Ceux-ci seront soumis pieds et poings liés à l’organisme payeur, se devant d’appliquer ce que la caisse attend d’eux, et non pas ce que le malade leur demande.

Il y aura entre les caisses et les médecins un lien de subordination identique à celui qui existe entre l’employeur et l’employé, mais sans contrat de travail, donc à sens unique, et soumis au pouvoir léonin des caisses. Elles seront chargées de distribuer la paye selon leur bon vouloir, en fonction des bons points ou des mauvaises notes qu’aura accumulés le praticien. Elles pourront désormais facilement refuser le remboursement d’un acte qui ne s’inscrit pas dans un protocole de soin validé par ses experts, ou parce que la prescription ne correspond pas à ses recommandations.
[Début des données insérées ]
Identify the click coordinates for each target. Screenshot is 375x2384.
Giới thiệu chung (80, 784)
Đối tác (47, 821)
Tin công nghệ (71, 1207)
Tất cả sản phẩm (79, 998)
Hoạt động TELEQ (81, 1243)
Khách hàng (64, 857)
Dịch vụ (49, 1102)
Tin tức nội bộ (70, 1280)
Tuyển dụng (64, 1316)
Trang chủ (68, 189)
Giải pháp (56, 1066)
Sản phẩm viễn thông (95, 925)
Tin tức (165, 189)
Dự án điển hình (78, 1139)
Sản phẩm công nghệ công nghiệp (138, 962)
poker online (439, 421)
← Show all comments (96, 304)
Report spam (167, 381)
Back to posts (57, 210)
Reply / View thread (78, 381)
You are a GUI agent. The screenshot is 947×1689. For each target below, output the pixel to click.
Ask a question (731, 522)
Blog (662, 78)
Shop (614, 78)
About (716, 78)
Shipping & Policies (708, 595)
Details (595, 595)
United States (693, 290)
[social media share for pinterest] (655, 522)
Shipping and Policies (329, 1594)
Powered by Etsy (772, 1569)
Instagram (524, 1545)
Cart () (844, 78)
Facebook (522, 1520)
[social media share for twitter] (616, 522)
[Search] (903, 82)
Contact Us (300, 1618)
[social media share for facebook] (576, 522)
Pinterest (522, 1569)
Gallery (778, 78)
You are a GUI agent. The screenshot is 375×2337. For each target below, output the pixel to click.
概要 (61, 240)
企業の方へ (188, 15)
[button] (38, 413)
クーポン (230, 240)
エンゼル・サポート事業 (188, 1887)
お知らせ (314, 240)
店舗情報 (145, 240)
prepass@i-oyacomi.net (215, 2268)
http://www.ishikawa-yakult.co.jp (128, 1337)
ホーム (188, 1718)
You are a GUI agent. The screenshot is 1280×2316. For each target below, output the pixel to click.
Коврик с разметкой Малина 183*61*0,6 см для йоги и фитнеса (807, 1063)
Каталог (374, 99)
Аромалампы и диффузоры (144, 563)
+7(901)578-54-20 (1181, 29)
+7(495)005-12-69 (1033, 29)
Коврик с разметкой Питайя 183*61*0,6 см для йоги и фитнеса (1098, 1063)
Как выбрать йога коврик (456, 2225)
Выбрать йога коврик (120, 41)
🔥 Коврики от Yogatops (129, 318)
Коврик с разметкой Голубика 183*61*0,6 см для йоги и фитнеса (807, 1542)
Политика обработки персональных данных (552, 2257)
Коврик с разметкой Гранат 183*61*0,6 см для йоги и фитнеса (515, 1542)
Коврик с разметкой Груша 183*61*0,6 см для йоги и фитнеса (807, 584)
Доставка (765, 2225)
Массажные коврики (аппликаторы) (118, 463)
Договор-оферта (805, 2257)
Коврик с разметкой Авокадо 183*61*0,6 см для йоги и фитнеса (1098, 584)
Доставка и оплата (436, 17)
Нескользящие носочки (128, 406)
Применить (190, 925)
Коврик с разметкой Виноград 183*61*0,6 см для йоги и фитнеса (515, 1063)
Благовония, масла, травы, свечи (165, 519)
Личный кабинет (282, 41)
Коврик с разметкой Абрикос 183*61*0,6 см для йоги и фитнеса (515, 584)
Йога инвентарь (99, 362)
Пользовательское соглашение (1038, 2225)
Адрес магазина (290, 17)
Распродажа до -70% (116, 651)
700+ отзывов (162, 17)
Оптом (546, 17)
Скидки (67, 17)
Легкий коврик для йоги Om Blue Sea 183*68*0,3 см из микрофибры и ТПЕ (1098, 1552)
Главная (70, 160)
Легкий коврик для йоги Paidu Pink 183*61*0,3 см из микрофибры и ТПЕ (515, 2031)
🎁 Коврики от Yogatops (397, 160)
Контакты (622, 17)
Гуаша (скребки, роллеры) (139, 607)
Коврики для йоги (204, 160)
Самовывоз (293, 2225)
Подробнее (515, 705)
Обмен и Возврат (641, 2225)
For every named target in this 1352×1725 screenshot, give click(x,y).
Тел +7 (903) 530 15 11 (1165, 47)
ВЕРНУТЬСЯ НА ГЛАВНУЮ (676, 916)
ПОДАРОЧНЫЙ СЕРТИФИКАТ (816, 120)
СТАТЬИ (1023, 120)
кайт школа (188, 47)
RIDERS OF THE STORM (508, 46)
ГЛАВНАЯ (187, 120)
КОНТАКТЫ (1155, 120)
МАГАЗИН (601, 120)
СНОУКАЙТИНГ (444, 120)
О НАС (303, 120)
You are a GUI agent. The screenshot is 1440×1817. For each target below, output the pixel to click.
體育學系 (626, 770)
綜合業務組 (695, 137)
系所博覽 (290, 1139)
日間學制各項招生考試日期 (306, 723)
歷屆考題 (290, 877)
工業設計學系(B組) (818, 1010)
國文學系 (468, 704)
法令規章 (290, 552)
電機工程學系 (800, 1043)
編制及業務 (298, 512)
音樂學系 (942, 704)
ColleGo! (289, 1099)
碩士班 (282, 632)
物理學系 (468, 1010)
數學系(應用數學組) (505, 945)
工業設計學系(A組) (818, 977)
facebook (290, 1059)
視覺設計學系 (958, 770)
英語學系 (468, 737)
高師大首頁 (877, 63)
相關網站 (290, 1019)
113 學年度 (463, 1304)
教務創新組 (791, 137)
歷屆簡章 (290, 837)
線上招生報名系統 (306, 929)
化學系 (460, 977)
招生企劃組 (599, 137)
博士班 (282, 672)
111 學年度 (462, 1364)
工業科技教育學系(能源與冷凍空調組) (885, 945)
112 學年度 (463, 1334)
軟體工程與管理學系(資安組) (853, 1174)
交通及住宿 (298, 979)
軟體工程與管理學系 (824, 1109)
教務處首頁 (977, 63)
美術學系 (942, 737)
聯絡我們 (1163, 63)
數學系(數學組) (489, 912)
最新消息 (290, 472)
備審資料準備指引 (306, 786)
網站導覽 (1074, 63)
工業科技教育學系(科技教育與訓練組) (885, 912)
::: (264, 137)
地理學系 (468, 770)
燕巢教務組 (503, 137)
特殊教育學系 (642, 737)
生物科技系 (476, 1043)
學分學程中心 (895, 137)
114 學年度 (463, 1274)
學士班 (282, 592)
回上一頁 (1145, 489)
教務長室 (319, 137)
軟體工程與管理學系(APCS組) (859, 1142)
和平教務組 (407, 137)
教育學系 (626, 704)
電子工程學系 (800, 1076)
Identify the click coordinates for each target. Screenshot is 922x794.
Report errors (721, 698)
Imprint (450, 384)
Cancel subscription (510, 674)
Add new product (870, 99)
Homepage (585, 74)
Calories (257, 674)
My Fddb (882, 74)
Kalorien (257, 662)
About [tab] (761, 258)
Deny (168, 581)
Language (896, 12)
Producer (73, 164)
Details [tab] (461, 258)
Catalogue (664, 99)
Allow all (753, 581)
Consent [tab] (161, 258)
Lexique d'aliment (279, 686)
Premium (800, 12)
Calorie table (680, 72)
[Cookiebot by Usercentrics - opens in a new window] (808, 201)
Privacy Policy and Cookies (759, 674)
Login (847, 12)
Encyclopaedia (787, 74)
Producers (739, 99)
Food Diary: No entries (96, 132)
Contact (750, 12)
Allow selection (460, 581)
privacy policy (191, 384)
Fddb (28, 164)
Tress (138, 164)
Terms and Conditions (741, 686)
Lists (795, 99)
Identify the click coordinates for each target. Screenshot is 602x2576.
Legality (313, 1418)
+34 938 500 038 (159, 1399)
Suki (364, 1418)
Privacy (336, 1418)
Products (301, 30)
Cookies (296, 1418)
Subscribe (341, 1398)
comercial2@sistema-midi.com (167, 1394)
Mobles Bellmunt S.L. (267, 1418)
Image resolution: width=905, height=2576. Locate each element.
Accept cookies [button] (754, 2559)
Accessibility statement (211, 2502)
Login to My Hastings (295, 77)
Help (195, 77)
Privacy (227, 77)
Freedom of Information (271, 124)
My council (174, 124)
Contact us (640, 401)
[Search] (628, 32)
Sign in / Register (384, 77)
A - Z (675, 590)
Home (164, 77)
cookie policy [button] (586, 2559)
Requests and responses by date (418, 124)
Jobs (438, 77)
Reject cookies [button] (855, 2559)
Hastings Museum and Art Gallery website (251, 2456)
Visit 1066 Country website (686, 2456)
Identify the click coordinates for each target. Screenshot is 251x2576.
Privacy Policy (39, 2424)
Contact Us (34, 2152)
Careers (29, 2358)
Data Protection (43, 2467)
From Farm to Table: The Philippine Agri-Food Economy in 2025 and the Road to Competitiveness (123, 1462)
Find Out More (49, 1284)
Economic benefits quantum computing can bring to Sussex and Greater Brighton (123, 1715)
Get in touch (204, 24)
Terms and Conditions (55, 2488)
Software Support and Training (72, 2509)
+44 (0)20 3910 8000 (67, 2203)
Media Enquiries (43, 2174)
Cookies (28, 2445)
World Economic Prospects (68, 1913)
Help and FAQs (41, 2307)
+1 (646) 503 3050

Pour éviter ce manque à gagner, il est probable que les médecins appliqueront à la lettre les consignes. Il en sera fini de leur liberté et de celle des malades. La pratique médicale sera enfin formatée !

Que dire aussi des dépenses de santé qui vont mathématiquement augmenter. Certains malades consulteront plus qu’ils ne le faisaient, et les praticiens factureront (à juste titre) deux ou trois actes lorsqu’ils verront deux ou trois enfants au cours de la même consultation, alors que la plupart du temps (surtout lors de consultation rapide) ils n’en faisaient payer qu’une seule. Augmentation modérée, il est vrai, car la part que représente le remboursement des actes médicaux est relativement faible dans le budget de la sécurité sociale.

Le seul point positif de cette annonce, c’est la possibilité de faire bénéficier la classe moyenne des avantages que possédaient déjà les classes sociales les plus défavorisées ou les plus aisées. Pour les plus aisés, faire l’avance d’une consultation ne représentait pas une gêne particulière, et pour les plus défavorisés, l’obtention de la CMU (couverture médicale universelle) leur permettait déjà de bénéficier du tiers payant à tous les niveaux.

Au cours de ma carrière, je me suis toujours efforcé de faire en sorte que le lien d’argent qui lie le médecin au malade ne soit pas une gêne dans notre relation. Je pense que beaucoup de mes confrères font de même. Jusqu’à présent, le paiement à l’acte n’était sans doute pas la meilleure, mais c’était la moins mauvaise des solutions. On pouvait imaginer d’autres systèmes de rémunération des médecins afin de libérer le malade de cette contrainte pécuniaire, mais la solution qu’on nous propose, sous couvert d’avancée sociale, est sûrement la pire de toutes.